NASA's $650 million Gravity Probe-B mission, in the planning stages for 40 years, was finally headed to the launch pad this week at Vandenberg Air Force Base, California, for liftoff December 6 aboard a Boeing Delta 2 rocket.

But on Monday, mission leaders concluded that a glitch, originally thought not to be a problem, needed to be corrected.

"Data obtained during spacecraft pre-launch testing shows electronic noise on an output channel associated with the No. 1 experiment gyro. This could compromise the quality of data received from it," space agency officials announced.

The Gravity Probe-B mission logo. Credit: NASA
Gravity Probe-B carries four gyroscopes that serve as the heart of its experiment to test Einstein's universe. Over the course of several months in space, scientists will look for very precise changes in the direction of spin of the four gyros as they provide an almost perfect space-time reference system.

The mission will test two predictions of Albert Einstein's general theory of relativity that he advanced in 1916: the geodetic effect -- how space and time are warped by the presence of the Earth -- and frame dragging -- how Earth's rotation drags space and time around with it.

Each gyro has two channels that send out data. Launching the spacecraft with a known fault in one-of-two paths to get information from a gyro was too risky, NASA acknowledged.

"At first they felt they could develop a plan to work around the way they manage the data coming down from that gyro. But the more they looked at it, they felt like if anything happened to that other channel, they would not have reliable data from that gyro," agency spokesman George Diller said. "It was something that we really needed to go fix. So that is why they reached this decision before they went out to the launch pad."

The Gravity Probe-B spacecraft. Credit: Lockheed Martin/Russ Underwood
The problem has been traced to a component in the satellite's Experiment Control Unit -- a device that interfaces with the gyroscope. Engineers are not yet sure if an electronics card or some other item inside the unit will have to replaced or if the entire ECU should be swapped out, Diller said.

"They are going to need about a week to work through this, determine the approach to fix this and then determine a time frame for launch," Diller said.

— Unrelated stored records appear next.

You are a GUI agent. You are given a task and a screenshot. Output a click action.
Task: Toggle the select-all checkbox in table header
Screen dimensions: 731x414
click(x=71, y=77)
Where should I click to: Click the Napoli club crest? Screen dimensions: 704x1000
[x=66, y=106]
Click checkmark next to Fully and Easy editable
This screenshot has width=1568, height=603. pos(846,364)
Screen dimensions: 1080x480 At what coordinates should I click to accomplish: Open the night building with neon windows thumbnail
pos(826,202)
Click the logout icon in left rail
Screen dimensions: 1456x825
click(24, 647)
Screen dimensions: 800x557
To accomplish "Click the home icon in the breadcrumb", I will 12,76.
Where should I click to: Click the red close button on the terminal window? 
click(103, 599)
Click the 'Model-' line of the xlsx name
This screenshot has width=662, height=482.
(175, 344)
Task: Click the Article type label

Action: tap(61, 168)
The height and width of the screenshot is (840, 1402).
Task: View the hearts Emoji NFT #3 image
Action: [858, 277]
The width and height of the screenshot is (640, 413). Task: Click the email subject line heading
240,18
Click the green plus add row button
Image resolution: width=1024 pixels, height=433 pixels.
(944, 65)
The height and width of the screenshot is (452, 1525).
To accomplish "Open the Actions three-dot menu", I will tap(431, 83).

As of Monday, there was no consensus on when the launch might occur. But NASA said Gravity Probe-B would not fly this year.

"We want to have the greatest chance of success," Diller said. "Launching knowing we had a noisy channel on one of the gyros was just not going to give us that assurance."

At the Space Launch Complex 2-West pad, the two-stage, Boeing-built Delta 2 rocket has successfully completed its scheduled pre-flight preparations to this point, officials said.

"There are no issues or concerns with the Delta 2. The current plans are for it to remain at the pad enclosed within the gantry-like mobile service tower until the spacecraft arrives," NASA said.